Pair this with rg 'iroha_confidential_(root|frontier)_evictions_total' to prove the eviction counters advanced after a maintenance window. The calibration doc (docs/source/confidential_assets_calibration.md) records the signed baselines and links to the corresponding governance acknowledgement.

The same dashboard now surfaces the Halo2 verifier cache counters exposed via iroha_zk_verifier_cache_events_total{cache,event} (cache = vk | builtin, event = hit | miss). Use these counters to compute the 5-minute miss ratio:

curl -s http://127.0.0.1:8180/metrics \\
  | rg 'iroha_zk_verifier_cache_events_total{cache="vk",event="(hit|miss)"}'

dashboards/alerts/confidential_assets_rules.yml ships the ConfidentialVerifierCacheMissSpike warning whenever misses exceed 40% of lookups for ten minutes, ensuring cache regressions are caught alongside the tree-depth guard.

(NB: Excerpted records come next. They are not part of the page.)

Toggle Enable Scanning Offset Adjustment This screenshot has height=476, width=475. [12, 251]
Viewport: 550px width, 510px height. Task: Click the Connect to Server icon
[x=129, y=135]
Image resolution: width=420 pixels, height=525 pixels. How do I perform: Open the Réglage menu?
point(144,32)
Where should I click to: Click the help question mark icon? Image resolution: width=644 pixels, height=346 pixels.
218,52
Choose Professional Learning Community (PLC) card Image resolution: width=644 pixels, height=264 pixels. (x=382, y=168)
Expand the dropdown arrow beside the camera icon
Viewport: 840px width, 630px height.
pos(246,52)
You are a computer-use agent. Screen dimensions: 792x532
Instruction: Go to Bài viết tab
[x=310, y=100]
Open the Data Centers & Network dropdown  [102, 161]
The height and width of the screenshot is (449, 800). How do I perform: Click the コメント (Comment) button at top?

Norito RPC degraded runbook

Use this checklist when the Norito transport fails SLOs or generates alerts:

  • Primary signals: ToriiNoritoRpcErrorSpike, ToriiNoritoRpcLatencyDegraded, ToriiNoritoRpcSilentTraffic, torii_norito_decode_failures_total, and torii_request_duration_seconds_bucket{scheme="norito_rpc"} panels in dashboards/grafana/torii_norito_rpc_observability.json.
  • Client corroboration: SDK CI and mock-harness jobs export torii_mock_harness_retry_total, torii_mock_harness_duration_ms, and torii_mock_harness_fixture_version; spikes in these client-side metrics usually indicate regressions before production traffic is impacted.
  • Support tooling: python/iroha_python/scripts/run_norito_rpc_smoke.sh validates end-to-end request/response flows, and scripts/telemetry/test_torii_norito_rpc_alerts.sh confirms alert expressions continue to match the on-disk rules after remediation.

Immediate triage

  1. Determine the failure mode:
    • Error spike: torii_request_failures_total{scheme="norito_rpc"} or decode counters rise.
    • Latency breach: histogram_quantile(0.95, torii_request_duration_seconds_bucket{scheme="norito_rpc"}) exceeds 750 ms.
    • Silent traffic: torii_request_duration_seconds_count{scheme="norito_rpc"} flat-lines while HTTP/JSON remain healthy.
  2. Scope the impact with dashboards, then inspect Torii logs filtered on ConnScheme::NoritoRpc for schema_mismatch, checksum, or TLS errors. Decode failures emit the exact reason tag shown in telemetry.
  3. Verify edge ingress still forwards the binary payloads by running curl -H 'Content-Type: application/x-norito' https://<torii-host>/rpc/ping (or the mock harness) from multiple regions. A JSON-looking response indicates a proxy stripped the header.
  4. Compare server metrics with SDK mock-harness counters. If retries spike in CI but production traffic is normal, halt the client rollout and coordinate with SDK owners instead of throttling Norito globally.

Mitigation options

  • Misbehaving clients: Gate them via torii.preauth_scheme_limits.norito_rpc until parity is restored; the config lives under client_api in iroha_config.
  • Decode or schema mismatches: Ensure Torii and SDKs run the same fixture bundle by checking fixtures/norito_rpc/schema_hashes.json (the DTO→hash table); regenerate fixtures (cargo xtask norito-rpc-fixtures --all) if hashes diverge.
  • Ingress/proxy issues: Fix header forwarding or MTU settings, then rerun python/iroha_python/scripts/run_norito_rpc_smoke.sh.
  • Full brownout / rollback: If service impact persists, flip torii.transport.norito_rpc.stage to canary or disabled (per docs/source/torii/norito_rpc_rollout_plan.md), reload Torii, and ensure /rpc/capabilities reports the downgraded stage so SDKs fall back to JSON without guessing. Record the change in the canary runbook (docs/source/runbooks/torii_norito_rpc_canary.md).

Verification

  1. Watch torii_request_failures_total and the decode counter return to baseline; clear Alertmanager silences only after the metrics stay flat for one evaluation period.
  2. Confirm torii_active_connections_total{scheme="norito_rpc"} stabilises and the ToriiNoritoRpcSilentTraffic alert stays green.
  3. Re-run the Norito RPC smoke test (python/iroha_python/scripts/run_norito_rpc_smoke.sh) and alert tests (scripts/telemetry/test_torii_norito_rpc_alerts.sh).
  4. Capture evidence (Grafana PNGs, config patches, CLI outputs) and attach it to the NRPC-2 runbook ticket plus status.md so the roadmap artifact remains auditable.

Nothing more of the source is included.